## WHAT IS NEEDED
Please shift every coordinate in the answers of the records below by adding -82 to each number, then write out all the records again, requests included, leaving the pictures out.

## GIVEN RECORDS
************

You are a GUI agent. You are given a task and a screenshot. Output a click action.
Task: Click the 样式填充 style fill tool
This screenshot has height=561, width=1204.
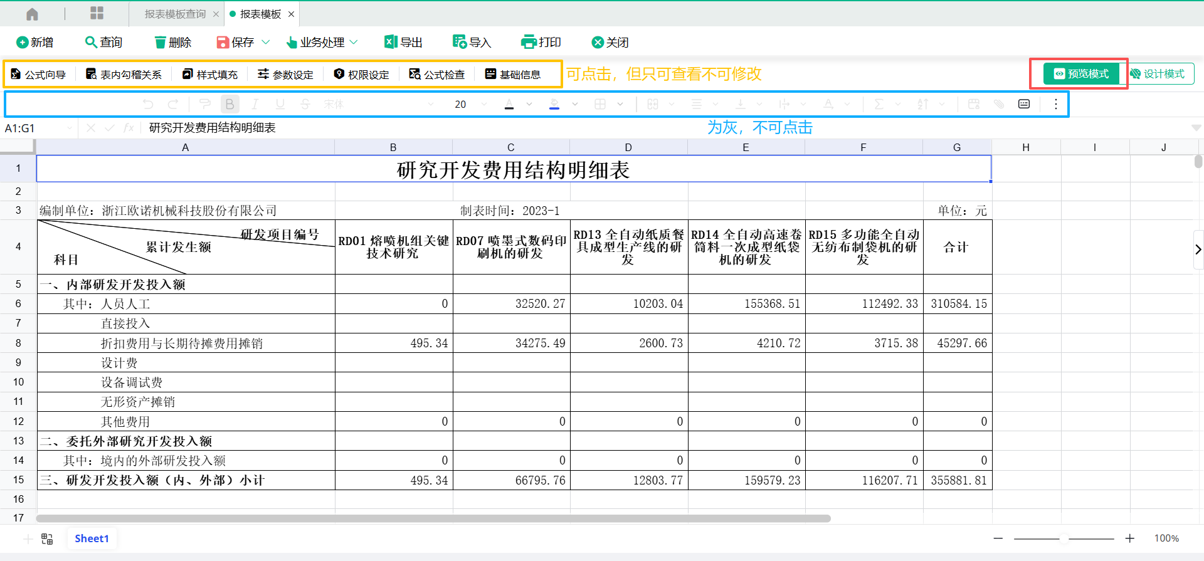point(210,75)
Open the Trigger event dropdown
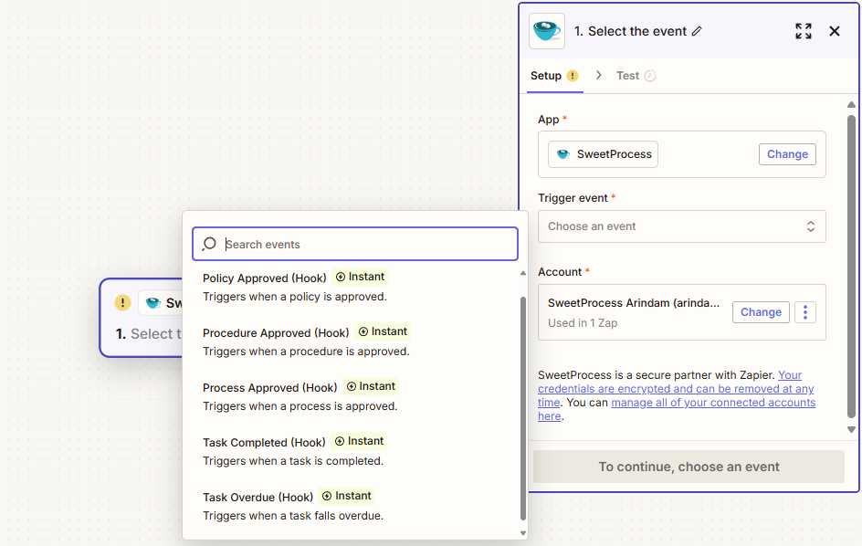 (681, 226)
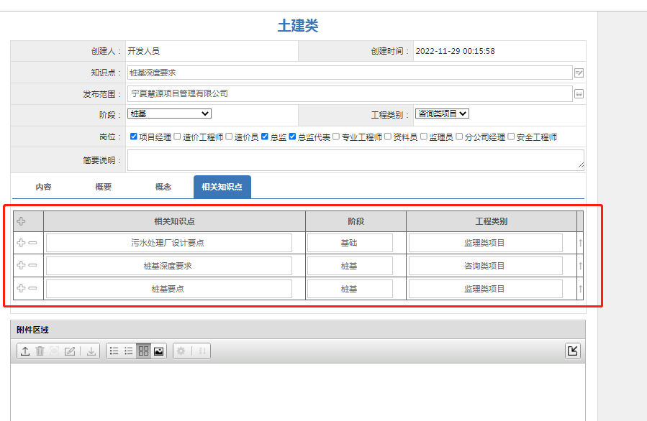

************

## WRITTEN REPLY
You are a GUI agent. You are given a task and a screenshot. Output a click action.
Task: Click the 样式填充 style fill tool
This screenshot has height=561, width=1204.
point(128,-7)
Open the Trigger event dropdown
 (599, 144)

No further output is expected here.